Key Architectural Decisions & Refinements:

  1. Dynamic Signature Generation: The ChainOfThought.new/2 function needs to create a new signature module at runtime. The simplest way to achieve this is to enhance our defsignature macro so it can be called programmatically, or create a helper function DSPEx.Signature.create/2 that takes a name and a list of fields and uses Code.eval_string or similar techniques to define a new module on the fly. Self-correction: A better approach would be to have a Signature.prepend_field/3 function that returns a new anonymous struct or map representing the modified signature, avoiding the complexity of dynamic module creation.
  2. Composition over Inheritance: ChainOfThought contains a DSPEx.Predict instance; it does not inherit from it. This is a core principle of composition and makes the system more flexible.
  3. Hiding Complexity: The user simply calls DSPEx.ChainOfThought.new(MySignature, MyClient). All the signature manipulation is completely hidden from them.

3. Updated Predict Module to use Adapters

The Predict module from Layer 1 must be updated to use the new Adapter layer.

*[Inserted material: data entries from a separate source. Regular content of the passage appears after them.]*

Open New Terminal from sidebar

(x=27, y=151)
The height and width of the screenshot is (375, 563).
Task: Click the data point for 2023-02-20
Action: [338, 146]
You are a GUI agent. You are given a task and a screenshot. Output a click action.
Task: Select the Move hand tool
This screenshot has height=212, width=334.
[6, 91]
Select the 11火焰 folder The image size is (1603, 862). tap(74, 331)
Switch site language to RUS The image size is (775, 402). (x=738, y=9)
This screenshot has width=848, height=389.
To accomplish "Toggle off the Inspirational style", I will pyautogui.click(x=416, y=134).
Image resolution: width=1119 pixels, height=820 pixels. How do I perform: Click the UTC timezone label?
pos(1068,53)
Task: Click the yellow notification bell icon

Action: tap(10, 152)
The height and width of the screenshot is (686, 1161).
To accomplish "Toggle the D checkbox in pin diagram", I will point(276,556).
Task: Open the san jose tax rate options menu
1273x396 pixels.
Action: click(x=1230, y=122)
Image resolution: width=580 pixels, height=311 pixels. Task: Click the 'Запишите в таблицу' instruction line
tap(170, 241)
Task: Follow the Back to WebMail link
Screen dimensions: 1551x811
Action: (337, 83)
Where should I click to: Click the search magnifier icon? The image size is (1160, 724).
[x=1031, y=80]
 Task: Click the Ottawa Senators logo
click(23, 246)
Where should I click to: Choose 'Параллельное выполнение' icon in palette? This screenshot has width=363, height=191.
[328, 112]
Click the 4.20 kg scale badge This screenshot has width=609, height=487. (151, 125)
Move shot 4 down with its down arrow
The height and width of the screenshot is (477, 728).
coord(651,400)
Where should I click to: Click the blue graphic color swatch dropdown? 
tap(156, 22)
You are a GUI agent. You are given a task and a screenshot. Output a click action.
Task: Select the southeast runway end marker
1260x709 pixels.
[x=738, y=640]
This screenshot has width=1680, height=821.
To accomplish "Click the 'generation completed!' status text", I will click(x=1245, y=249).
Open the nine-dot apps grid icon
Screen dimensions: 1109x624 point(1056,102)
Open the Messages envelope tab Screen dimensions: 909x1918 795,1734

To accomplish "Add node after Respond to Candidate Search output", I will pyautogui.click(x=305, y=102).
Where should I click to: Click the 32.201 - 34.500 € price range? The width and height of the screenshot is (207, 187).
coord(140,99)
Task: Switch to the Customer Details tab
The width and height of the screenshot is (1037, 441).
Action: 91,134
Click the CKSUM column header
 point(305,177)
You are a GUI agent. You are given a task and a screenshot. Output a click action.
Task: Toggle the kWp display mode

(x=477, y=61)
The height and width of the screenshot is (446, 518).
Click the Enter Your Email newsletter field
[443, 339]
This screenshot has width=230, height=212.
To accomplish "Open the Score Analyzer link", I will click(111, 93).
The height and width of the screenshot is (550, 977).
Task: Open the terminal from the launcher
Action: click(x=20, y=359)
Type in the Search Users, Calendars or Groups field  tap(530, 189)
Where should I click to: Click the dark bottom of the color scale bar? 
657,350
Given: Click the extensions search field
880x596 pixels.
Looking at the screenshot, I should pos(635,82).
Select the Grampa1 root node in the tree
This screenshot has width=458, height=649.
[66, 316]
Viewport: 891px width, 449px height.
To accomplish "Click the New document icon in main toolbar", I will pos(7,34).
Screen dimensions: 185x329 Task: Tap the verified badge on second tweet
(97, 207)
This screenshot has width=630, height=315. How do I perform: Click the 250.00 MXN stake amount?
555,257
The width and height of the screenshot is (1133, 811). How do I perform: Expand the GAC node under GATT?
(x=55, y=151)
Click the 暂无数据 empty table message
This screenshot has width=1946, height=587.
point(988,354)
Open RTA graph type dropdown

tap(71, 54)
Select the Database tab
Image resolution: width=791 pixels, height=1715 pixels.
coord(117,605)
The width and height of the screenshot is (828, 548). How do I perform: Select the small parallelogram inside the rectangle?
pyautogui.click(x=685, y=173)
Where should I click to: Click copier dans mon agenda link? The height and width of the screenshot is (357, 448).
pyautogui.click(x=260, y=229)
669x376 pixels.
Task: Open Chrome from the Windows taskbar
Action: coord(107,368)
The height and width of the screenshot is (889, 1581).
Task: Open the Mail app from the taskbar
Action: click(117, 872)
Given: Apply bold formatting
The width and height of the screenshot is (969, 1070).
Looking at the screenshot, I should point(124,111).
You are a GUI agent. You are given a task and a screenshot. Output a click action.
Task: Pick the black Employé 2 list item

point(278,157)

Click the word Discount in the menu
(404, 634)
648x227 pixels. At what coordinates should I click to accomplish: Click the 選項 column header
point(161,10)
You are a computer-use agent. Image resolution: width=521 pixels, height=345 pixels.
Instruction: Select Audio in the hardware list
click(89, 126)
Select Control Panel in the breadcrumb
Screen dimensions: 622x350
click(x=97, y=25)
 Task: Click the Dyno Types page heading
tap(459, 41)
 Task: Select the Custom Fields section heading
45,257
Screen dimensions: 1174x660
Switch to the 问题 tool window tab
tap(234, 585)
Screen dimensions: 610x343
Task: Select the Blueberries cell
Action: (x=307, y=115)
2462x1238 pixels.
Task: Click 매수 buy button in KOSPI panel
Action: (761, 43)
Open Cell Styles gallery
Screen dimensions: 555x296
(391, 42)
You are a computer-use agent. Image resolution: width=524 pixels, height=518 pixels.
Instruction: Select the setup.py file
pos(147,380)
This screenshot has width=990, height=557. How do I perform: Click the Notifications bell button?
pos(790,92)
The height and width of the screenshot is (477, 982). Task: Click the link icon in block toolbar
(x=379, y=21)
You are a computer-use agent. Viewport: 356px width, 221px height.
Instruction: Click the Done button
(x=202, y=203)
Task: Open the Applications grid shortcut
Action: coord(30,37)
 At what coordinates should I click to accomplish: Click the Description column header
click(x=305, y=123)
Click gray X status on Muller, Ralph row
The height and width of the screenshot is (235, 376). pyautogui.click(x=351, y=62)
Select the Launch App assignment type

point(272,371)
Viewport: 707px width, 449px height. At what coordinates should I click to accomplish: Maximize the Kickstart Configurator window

File: lib/dspex/predict.ex (Revised forward/2)

@impl DSPEx.Program
def forward(program, inputs) do
  # Assume an adapter is configured, e.g., in the program struct.
  # %DSPEx.Predict{signature: sig, client: c, adapter: DSPEx.Adapter.Chat}
  adapter = program.adapter

  # 1. Format the prompt using the adapter. Demos are empty for now.
  messages = adapter.format(program.signature, [], inputs)
  
  # 2. Call the LM client.
  case DSPEx.Client.LM.request(program.client, messages) do
    {:ok, lm_response} ->
      # 3. Parse the response using the adapter.
      parsed_fields = adapter.parse(program.signature, lm_response)
      
      # 4. Create the final prediction.
      prediction = DSPEx.Prediction.from_completions([parsed_fields], program.signature)
      {:ok, prediction}
      
    {:error, reason} ->
      {:error, reason}
  end
end

Conclusion

With the Adapter layer and the ChainOfThought module, DSPEx gains the ability to implement sophisticated prompting techniques. The architecture ensures that:

  • Prompting logic is decoupled from program logic.
  • Modules are composable, allowing complex behaviors to be built from simple parts.
  • The system remains robust, leveraging foundation for all underlying infrastructure.

The next and final blueprint document will cover the dynamic interaction models for these more complex modules, including how few-shot demos are passed through the system.